ONE BULLET AWAY by Nathaniel Fick
Nathaniel Fick is a 1999 graduate of Dartmouth who went through the Marine PLC program. He had finished TBS, Infantry Officer Basic School, and been in a unit long enough to make a routine "Float" deployment to Westpac in the Fall of 2001. In fact he was aboard USS DUBUQUE which was the ship I went on Frequent Wind on in 1975. They were enjoying liberty in Australia on 9-11. A deployment to Afghanistan ensued, with his unit securing airfields in Pakistan, and seeing some combat which was very confidence-building, a lot of which supported Army spec ops troops.
Following that deployment he went over to Recon and attended SERE school and intense water survival training that absolutely cured any fears he had of water. This is a good point to remark on his descriptions of the physical discomforts, pain, and insane difficulty of much of the training an individual such as Fick undergoes. From the pain of carrying logs at OCS and being run by a Sean Connery RM Colour Sergeant on loan to the USMC, to making a boat trip in freezing conditions training, to being about 100 percent convinced the interrogation at SERE school is real, he describes it all, very well.
No offense to the Airborne guys (no, I could not have done it!) but Airborne School at Benning was not much after his other training.
His unit was one of the first into Iraq. The description of power point presentations and other new ways of fighting a war are real eye openers. His palpable respect and concern for his Marines is evident on every page.
He relates his feelings about unconcerned leaders; poor combat leaders, and there are a few 0-3 and above in his book. In one case they took an airfield, having been assured it was held by hostile forces. It had been abandoned, and they fired on children, mistaking shepherds' canes for rifles in the dark. A commander would not wake the Battalion CO to authorize a medevac for two badly wounded girls, and it took the USN LT Battalion medical officer and platoon corpsman to drop them off on the CO's doorstep to get it done.
Marines carrying 175 lbs. of gear... Fighting almost dead on their feet, the fog of war, it is all there, painting a revealing and frankly very eye-opening picture of the great young men we have today, fighting for our country.
Fick left the Marines after making Captain. Everyone from his platoon made it back, though two were lightly wounded.
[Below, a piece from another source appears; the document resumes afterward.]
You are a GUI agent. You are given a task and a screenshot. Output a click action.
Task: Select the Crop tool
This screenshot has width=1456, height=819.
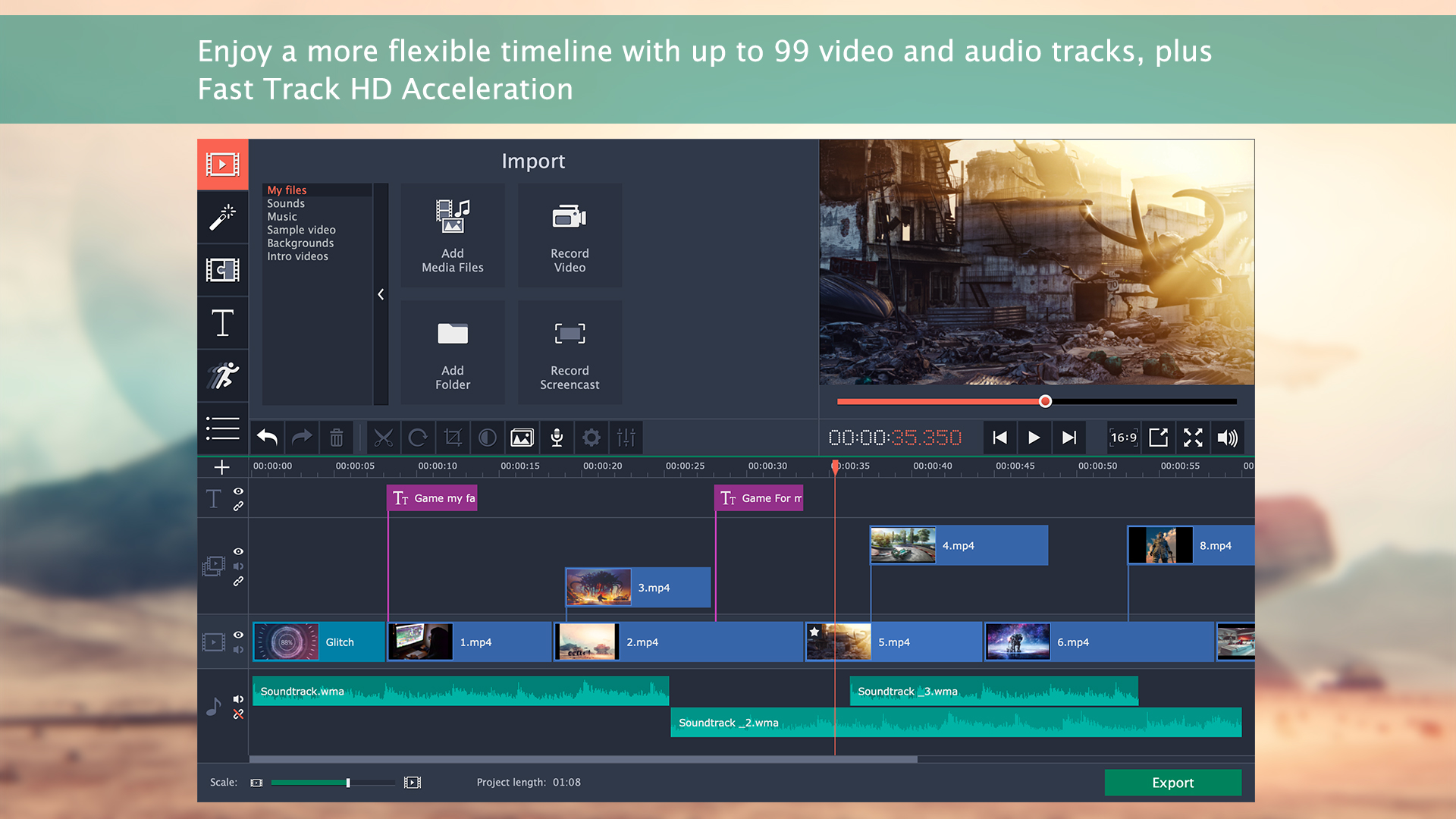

It is plain from his book that he has at least a touch of PTSD. His comments about not liking for people to "thank him for his service" are a bit surprising, as is his reasoning, but it does make sense and may explain why some vets are uncomfortable with that phrase.
I highly recommend this book.
Last edited by Griff Murphey; 07-19-2012 at 04:37.
Please check out your next to last sentance, don't quite understand who he does not like!
Thank you - hurrying to finish before work! Apologies!
Well I am uncomfortable with that also, while a Korean vet (AF) I did not experiance any combat and it makes me feel that they think I was some kind of warrior.
Last edited by dave; 07-18-2012 at 11:22.
I feel a bit the same way but you know what, at least I went. As far as I know every male in my neighborhood and year group avoided it.